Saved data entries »
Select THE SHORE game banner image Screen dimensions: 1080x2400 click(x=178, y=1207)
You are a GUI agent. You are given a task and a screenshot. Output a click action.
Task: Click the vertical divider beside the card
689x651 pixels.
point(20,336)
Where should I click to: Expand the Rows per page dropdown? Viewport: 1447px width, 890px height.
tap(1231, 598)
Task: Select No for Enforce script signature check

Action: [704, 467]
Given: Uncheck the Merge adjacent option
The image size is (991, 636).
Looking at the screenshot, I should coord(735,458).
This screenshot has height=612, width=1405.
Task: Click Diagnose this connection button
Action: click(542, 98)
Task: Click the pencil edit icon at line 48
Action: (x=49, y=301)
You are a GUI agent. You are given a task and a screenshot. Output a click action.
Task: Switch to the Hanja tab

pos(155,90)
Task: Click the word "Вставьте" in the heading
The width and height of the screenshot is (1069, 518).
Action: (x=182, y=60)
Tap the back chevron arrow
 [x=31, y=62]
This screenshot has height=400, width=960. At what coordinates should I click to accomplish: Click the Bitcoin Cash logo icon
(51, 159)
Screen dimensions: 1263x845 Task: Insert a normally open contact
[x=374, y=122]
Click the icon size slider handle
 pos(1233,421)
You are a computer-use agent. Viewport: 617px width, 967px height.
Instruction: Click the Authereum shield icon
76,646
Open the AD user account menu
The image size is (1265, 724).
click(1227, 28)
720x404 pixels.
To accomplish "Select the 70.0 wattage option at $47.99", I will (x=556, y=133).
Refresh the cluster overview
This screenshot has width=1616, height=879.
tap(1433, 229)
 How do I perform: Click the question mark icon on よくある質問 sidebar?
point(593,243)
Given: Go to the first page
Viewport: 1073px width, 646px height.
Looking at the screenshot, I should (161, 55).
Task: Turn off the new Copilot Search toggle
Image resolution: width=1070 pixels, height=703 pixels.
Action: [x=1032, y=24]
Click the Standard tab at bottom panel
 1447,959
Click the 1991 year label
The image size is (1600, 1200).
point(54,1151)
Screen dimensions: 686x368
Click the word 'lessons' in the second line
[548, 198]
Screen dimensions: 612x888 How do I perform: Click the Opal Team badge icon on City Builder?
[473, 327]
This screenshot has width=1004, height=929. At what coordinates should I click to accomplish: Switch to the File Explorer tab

What you have to do » Your task is to quote, without any alteration, the lines running from the top of the records to the line that holds "Task: Click the word", both included.

Result below »
Select THE SHORE game banner image Screen dimensions: 1080x2400 click(x=178, y=1207)
You are a GUI agent. You are given a task and a screenshot. Output a click action.
Task: Click the vertical divider beside the card
689x651 pixels.
point(20,336)
Where should I click to: Expand the Rows per page dropdown? Viewport: 1447px width, 890px height.
tap(1231, 598)
Task: Select No for Enforce script signature check

Action: [704, 467]
Given: Uncheck the Merge adjacent option
The image size is (991, 636).
Looking at the screenshot, I should coord(735,458).
This screenshot has height=612, width=1405.
Task: Click Diagnose this connection button
Action: click(542, 98)
Task: Click the pencil edit icon at line 48
Action: (x=49, y=301)
You are a GUI agent. You are given a task and a screenshot. Output a click action.
Task: Switch to the Hanja tab

pos(155,90)
Task: Click the word "Вставьте" in the heading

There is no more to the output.